Sustainability needs long term planning, not chasing the next shiny thing. I've seen communities I've been a long time part of - sites like Server Fault and Information Security - lose a lot of regular users. My own community spaces - like Super User and Pets - are a lot quieter than they used to be. The current goals seem to focus on the next quarter while I've literally been trying to get things moving, or 'fixed' in certain respects, for years.
I used to argue that Careers was a unsustainable venture, because it was a 'better' product in a hugely competitive space. Everyone is doing generative AI, and... you're competing with Google and Meta - both massively cash-rich companies with significantly better resources.
We've shed 10% of staff and their associated knowledge, and I've heard rumors some engineering teams got hit somewhat worse than that - which seems bizarre. I could be wrong though. And unlike Meta or Twitter, SE didn't make any hugely bad bets, did it?
Stack Overflow, and Stack Overflow for Teams, in particular, is well-suited to the industry-wide shift from “growth-at-all-costs” to profitable, sustainable expansion I mention above.
I'd ask instead - does SE have any intention to ensure the community and network is healthy in the next decade or so, and help preserve the community you keep bringing up as its strength?
Looking forward to growth and the impact of community on AI
I'm not impressed with the impact of AI on the community. We're hurting, and we're literally in the biggest crisis in trust since Monica.
The community is often our biggest champion in the enterprise; its members want to use a tool they know and trust to manage their proprietary information and collaborate with peers who are likely familiar with Stack Overflow as well. Community is our competitive advantage and a key reason we remain insulated from the worst of the business cycle’s ups-and-downs.
Do you really hear us? Folks are angry. And we're really not appreciating that, in the same breath we're essentially held up as a strength, while being treated like we don't matter. The company has not been a great steward of the communities for many years - and has drifted away from actually understanding what the community wants or even needs.
I was asked about what I did as a moderator at a job interview a little back. I froze. Honestly - I couldn't recommend Stack Overflow for Teams or any other product because of how the company has treated the community over the years.

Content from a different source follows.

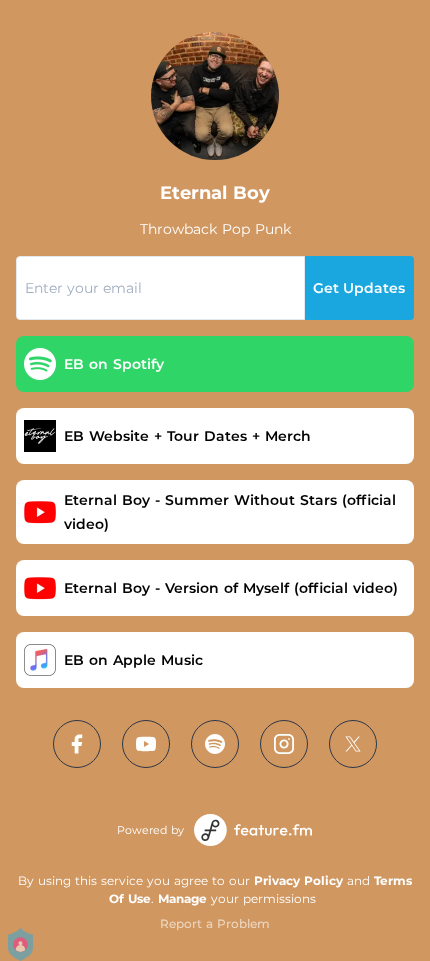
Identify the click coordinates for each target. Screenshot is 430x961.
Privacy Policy (298, 880)
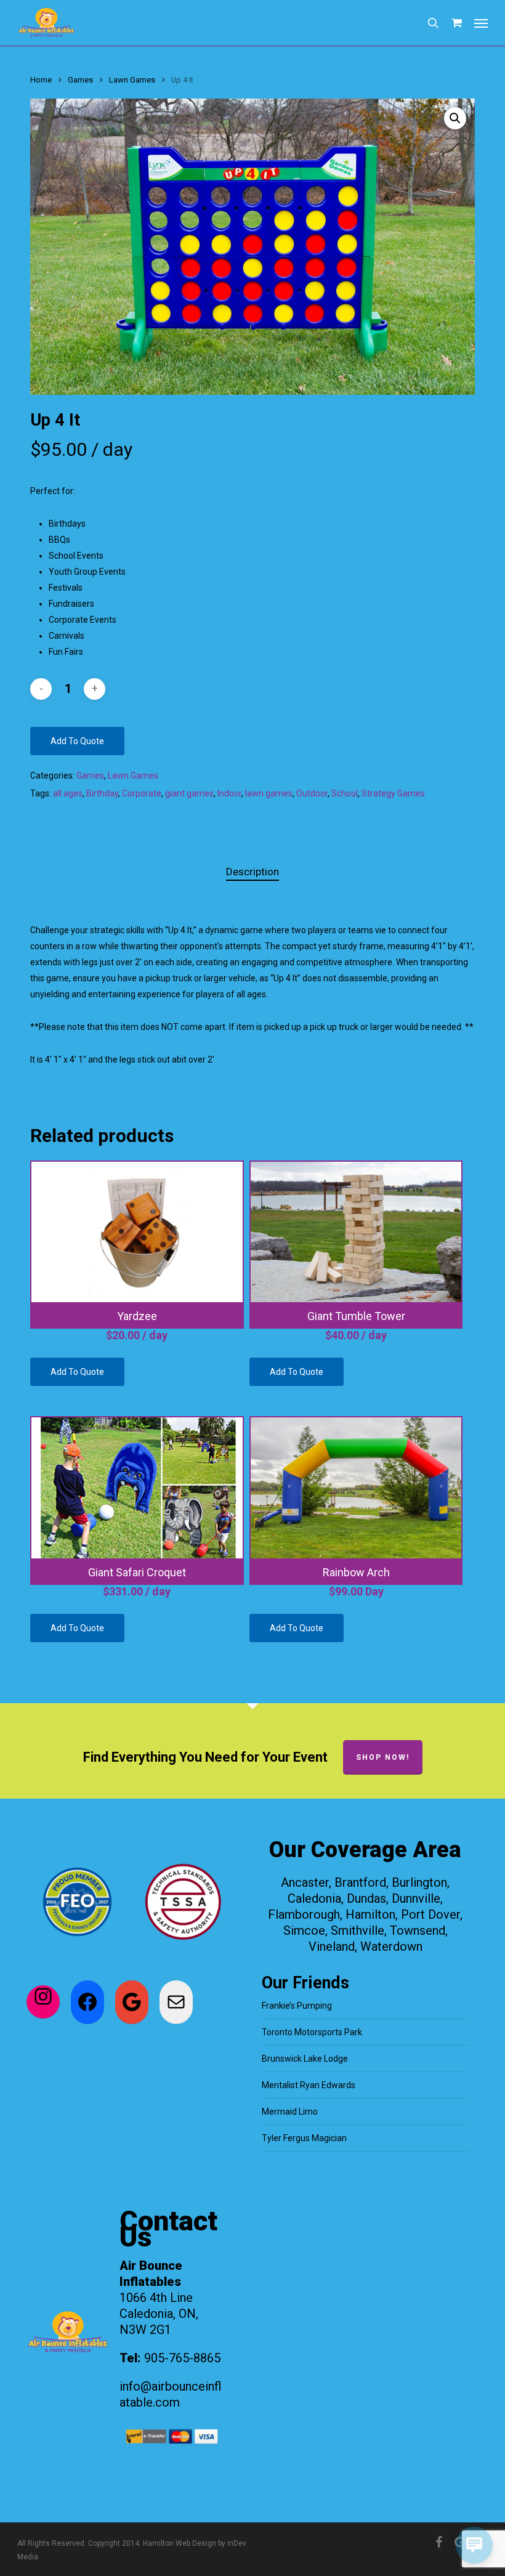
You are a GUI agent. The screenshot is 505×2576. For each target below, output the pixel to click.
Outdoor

I love the platform, and the communities I work with. I don't love the years of getting treated terribly while being told we matter.
The people we work with are wonderful - The community team clearly cares, even if we do disagree with some of the recent rules changes, and they're busy (which makes the downsizing of their team, rather than trying to get them the resources to do their jobs infuriating) We've a few developers who are awesome.
The company as a whole though, hasn't really earned back the trust it has lost over the years completely. We can't be your champions unless you're willing to be ours - and this is something that is in your interests and responsibility to do.
Now that we've seen what Stack Overflow Inc's idea of what GenAI is...
I'm underwhelmed. We've lost 10% of staff, and put 10% of what is left into what turned out to be, at least initially, a deeply flawed and barely hidden wrapper around ChatGPT or a similar LLM platform. At the current point, it's unfit for purpose
In order to do this, the company has succeeded in antagonising a significant part of the active moderation community to the point they are on strike. I've heard many moderators state they're considering quitting because of burn out.
We might have very different definitions for 'putting the community in the center' but as a active community member and someone who's welcome, trusted and actually there, the community is hurting.
I realise that there's a lot of 'sunk cost' but this is a very good time, maybe the best time other than before you started, to re-evaluate the current course of action.